46 pages • 1 hour read
“The world is not tame. People forget that. The glossy brochures for state parks show nature at its most photogenic, like a senior picture with all the pores airbrushed away. They never feature a coyote muzzle-deep in the belly of a still-living deer, or a chipmunk punctured by an eagle’s talons, squirming as it perishes in midair.”
McGinnis confronts readers from the novel’s opening lines, emphasizing the theme that nature is wilder than most people care to acknowledge. Ashley’s narration uses imagery to capture examples of nature’s brutality and the relationship between all living things: for one to live, another must die.
“To be in that kind of condition the deer must not have gone violently, or its bones would have been tossed about by the teeth that took its life. Instead it lay down and died quietly of old age, either dappled by the sun or with soft snowflakes that landed on closing eyes. It died quiet, under the trees. I think that’s how I’d want to go too.”

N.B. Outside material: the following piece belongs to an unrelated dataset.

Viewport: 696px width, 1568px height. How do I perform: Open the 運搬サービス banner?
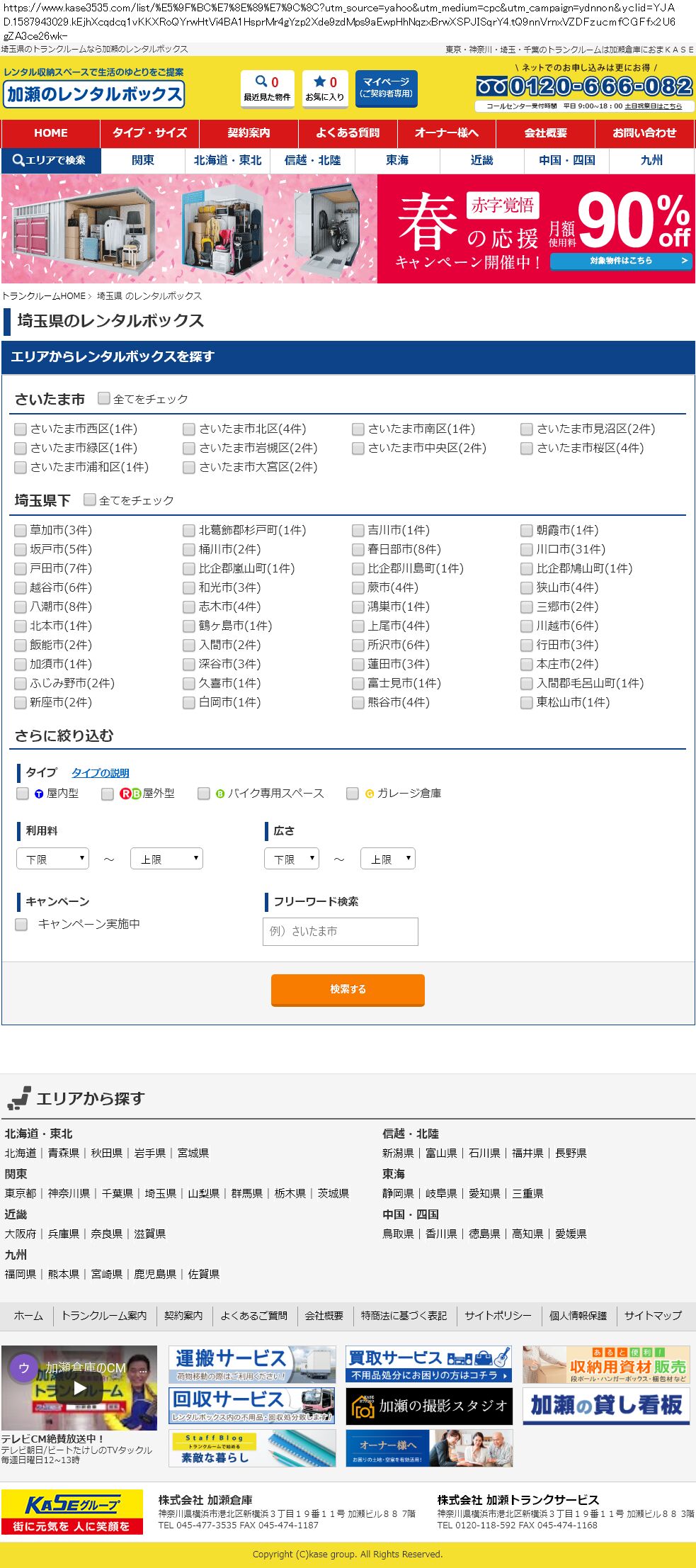(251, 1364)
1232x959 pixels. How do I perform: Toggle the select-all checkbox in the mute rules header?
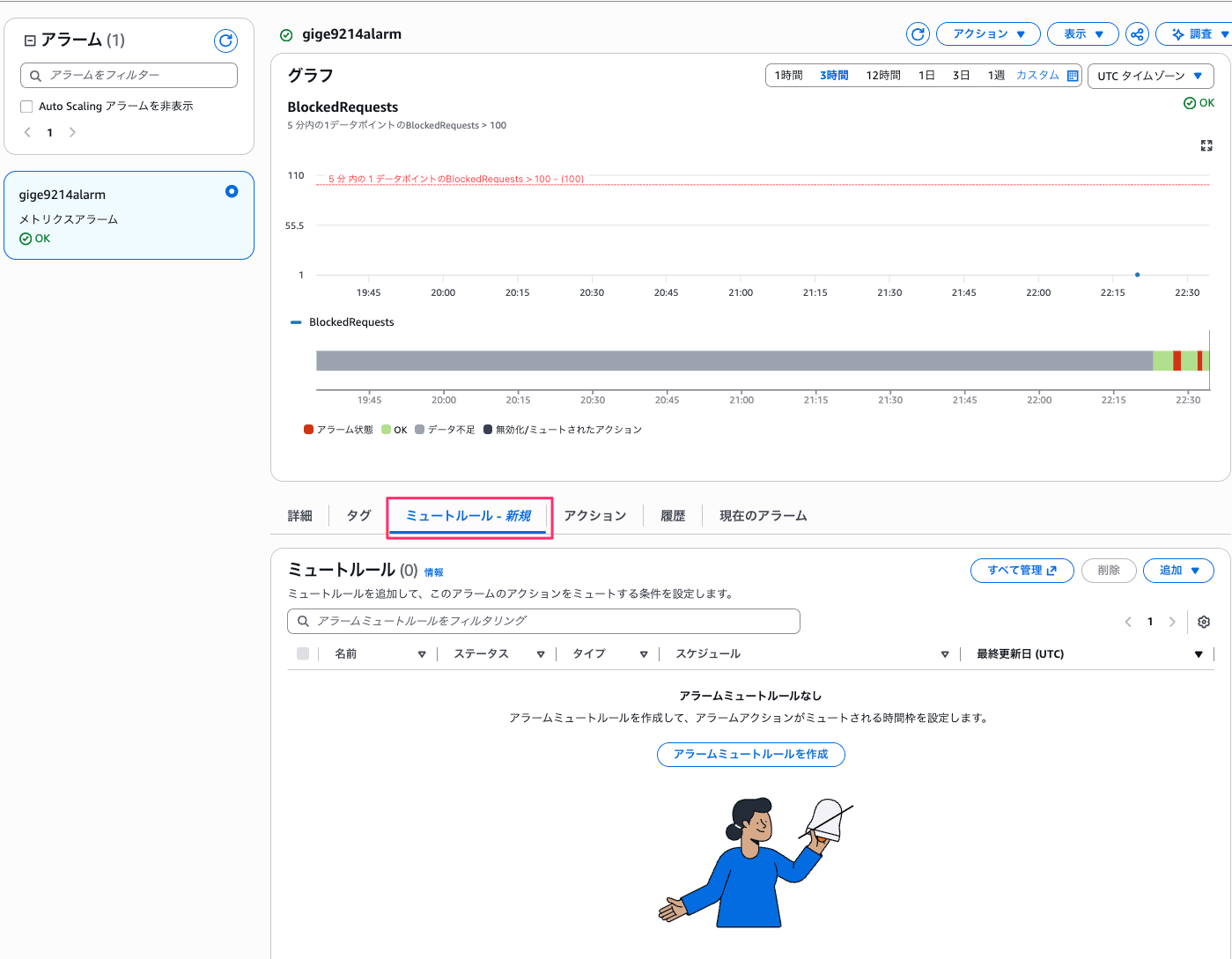(x=302, y=653)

When Ashley finds a deer skull, she appreciates its beauty and rarity and thinks about the tranquility of the deer’s death. Although she expresses a desire to die quietly like the deer, this desire is tested and reversed later in the novel, when Ashley faces the possibility of death. She decides that she will not curl up and die under a tree; instead, she runs wildly through the woods and successfully fights with every ounce of willpower she possesses to stay alive.
“But my other option is to yell for help, and to be honest I’d rather pass out four or five times on the way back to the campsite than admit that I need it. It’s deep inside me, a gene come down from my momma that drove her to do everything alone—even that last thing, which was leaving. That little bit of DNA is mixed in with my dad’s inability to say he was wrong about something, and explosive mix that blew their marriage to bits when I was just a kid.”
This passage highlights Ashley’s pride, as she refuses to yell for help, even when in a life-threatening situation. Ashley thinks about her parents and connects their traits to her own stubborn pride. Ashley’s reflections on her family and her past provide context for her transformation as she eventually does choose to call for help later in the novel.